Arizona measure limiting school instruction about race is revived, awaits final word from Senate

Mary Jo Pitzl
Arizona Republic
Arizona state Rep. John Kavanagh

Arizona lawmakers are nearing a final vote on legislation restricting how teachers can discuss issues involving race or ethnicity in school classrooms, with $5,000 daily fines and loss of teaching credentials as punishment for any violation.

The legislation is in line with efforts in other statehouses to stop what some Republicans view as classroom efforts that portray certain races or ethnic groups as superior to others.

Democrats call it a politically driven push to demonize schools, and teachers in particular, in an election year.

Nationally, and locally, proponents have said they are working to curb critical race theory, a university-level construct that seeks to widen the lens on how American history is viewed. Senate Bill 1412 is Arizona's version of the anti-CRT wave.

The Arizona legislation is awaiting a final vote in the Senate after passing the House on an emotional vote along party lines late last month.

The bill, if signed into law, would bar Arizona teachers — from elementary school to state universities — from teaching lessons that would blame or judge anyone based on race or ethnicity.

Among other things, the bill prevents instruction that says one race or ethnic group is inherently morally or intellectually superior to another race or ethnic race, or that anyone's moral character is shaped by their race or ethnicity.

A teacher who is found to have violated the bill's restrictions could face disciplinary action, up to and including loss of their teaching license. Schools could face fines of up to $5,000. Students, parents of students and employees of the school could file complaints that instruction guidelines were violated.

Those provisions have prompted Sen. Paul Boyer, R-Glendale and an important swing vote, to say he can't support the bill in its current form.

"I'm not comfortable with the county attorney and the attorney general getting involved with classroom discussions," Boyer said, echoing concerns he had last year that blocked similar legislation. "I don't want people who prosecute racketeering in our classrooms."

He said he's also troubled by the bill's expansion to university instruction, saying it raises academic freedom issues.

House Republicans, who voted unanimously for the bill, chafed at the implication that they were punishing teachers. 

'History is messy':Some teachers worry 'critical race theory bills' threaten AP classes

“Someone said let teachers teach,” Rep. John Kavanagh, R-Fountain Hills, said, adding he agrees. “But don’t let them spill vile, racist bile on our children.” 

Democrats condemned the measure as an attack on teachers and as a legal roadblock to teaching about some of America's darkest chapters. 

"On a day when we should be on our hands and knees to thank teachers for their sacrifice for our children, I am concerned this bill will have the effect of driving those valuable teachers from our classrooms," said Rep. Judy Schweibert, D-Phoenix.

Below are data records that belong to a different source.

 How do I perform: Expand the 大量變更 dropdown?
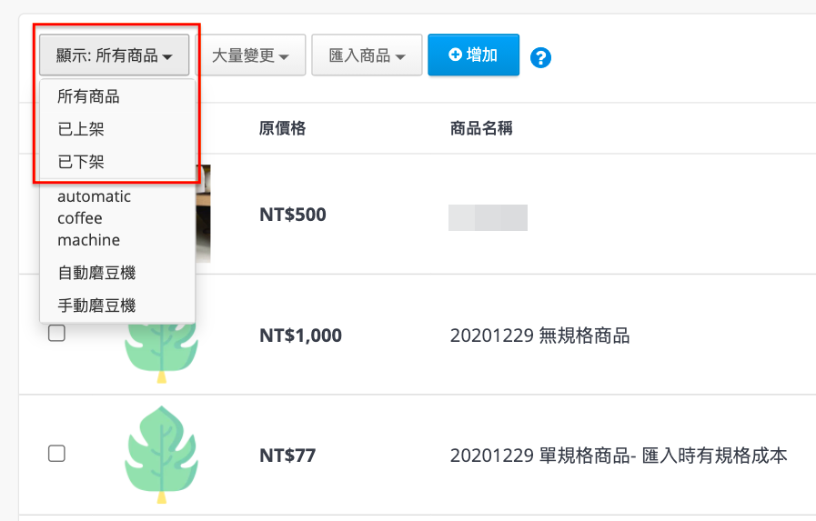pos(250,55)
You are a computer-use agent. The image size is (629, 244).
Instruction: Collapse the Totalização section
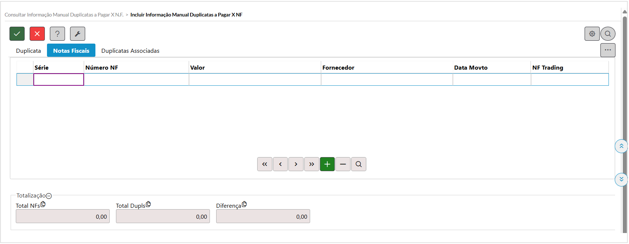click(x=49, y=196)
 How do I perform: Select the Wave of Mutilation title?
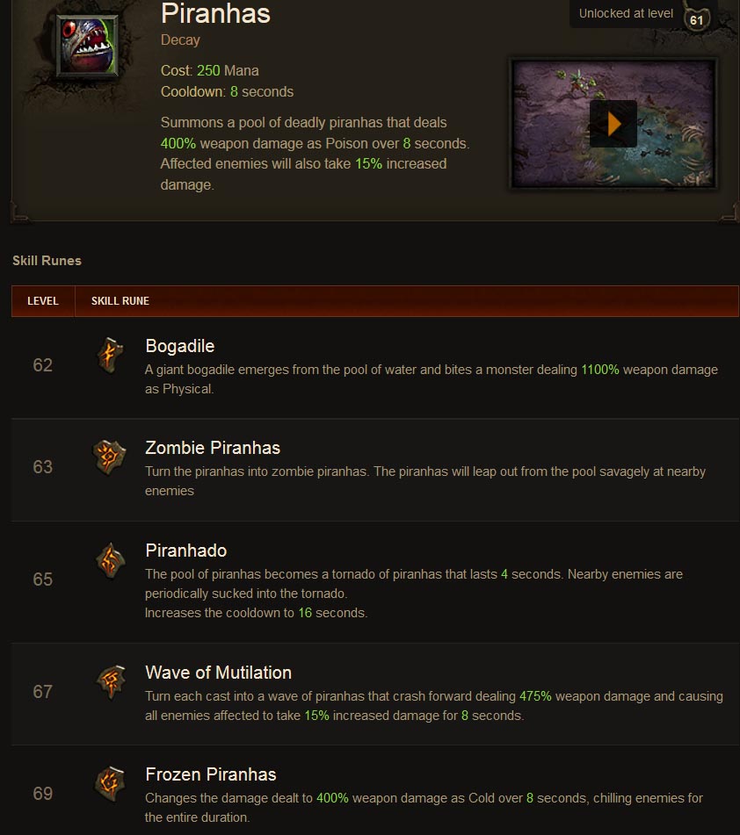pos(219,673)
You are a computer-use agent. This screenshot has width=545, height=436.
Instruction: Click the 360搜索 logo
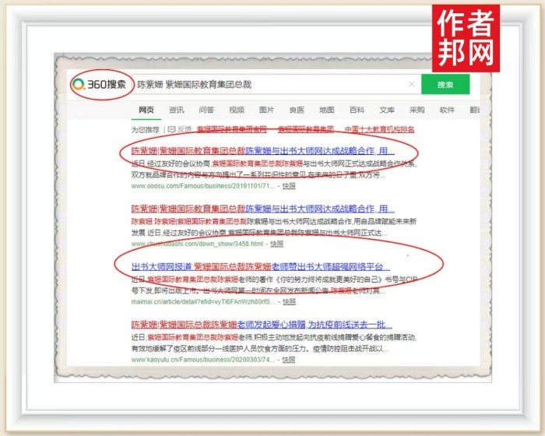100,84
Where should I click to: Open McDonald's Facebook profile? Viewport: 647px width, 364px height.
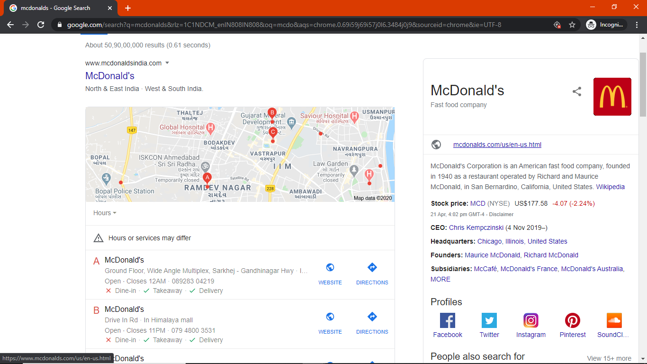(447, 320)
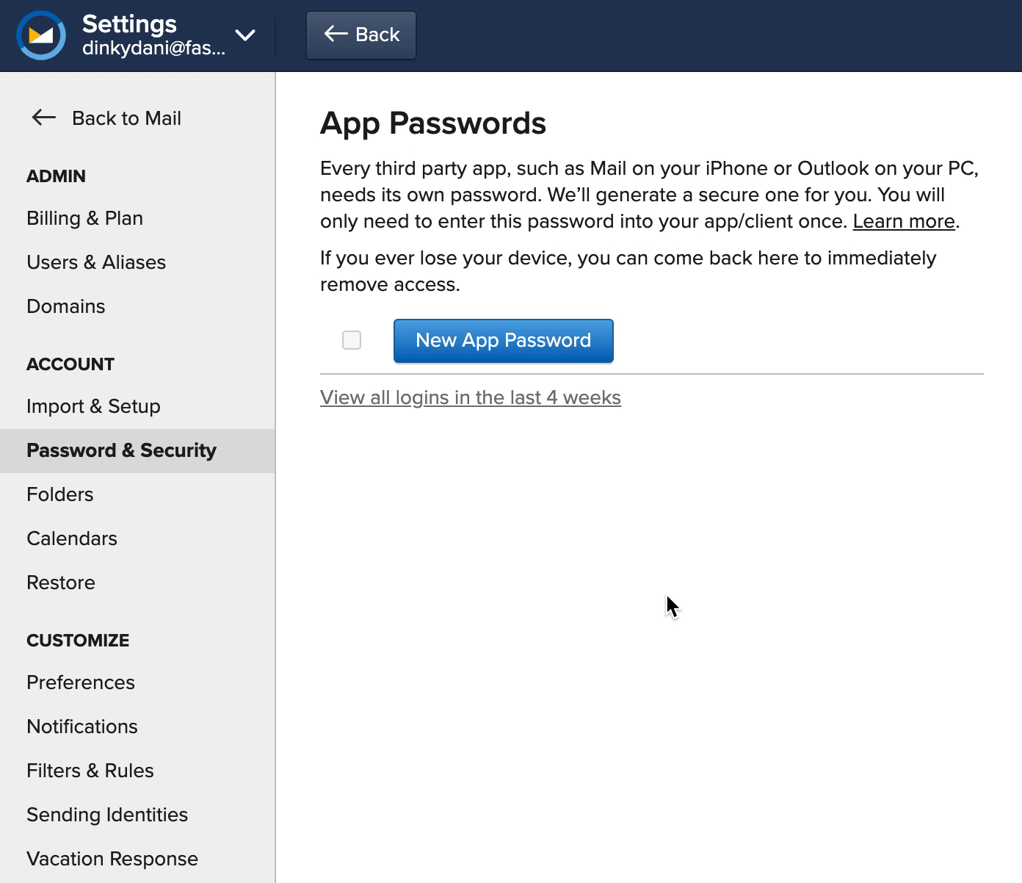
Task: Click the Back to Mail arrow icon
Action: 44,118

She and other lawmakers noted the debate on the bill was happening as people across the nation grappled with the aftermath of the mass shooting at a grade school in Uvalde, Texas, that killed 19 children and two teachers. 

Democratic Rep. Jennifer Longdon speaks during the "March On for Voting Rights" rally at Pilgrim Rest Baptist Church in Phoenix on Aug. 28, 2021.

“I protest that we have spent most of today talking about everything but what most Arizonans want us to talk about: gun violence," said Rep. Jennifer Longdon, D-Phoenix, who was paralyzed by a shooting 18 years ago.

She pleaded with GOP leaders to resurrect bills addressing gun violence that were sidelined earlier this year.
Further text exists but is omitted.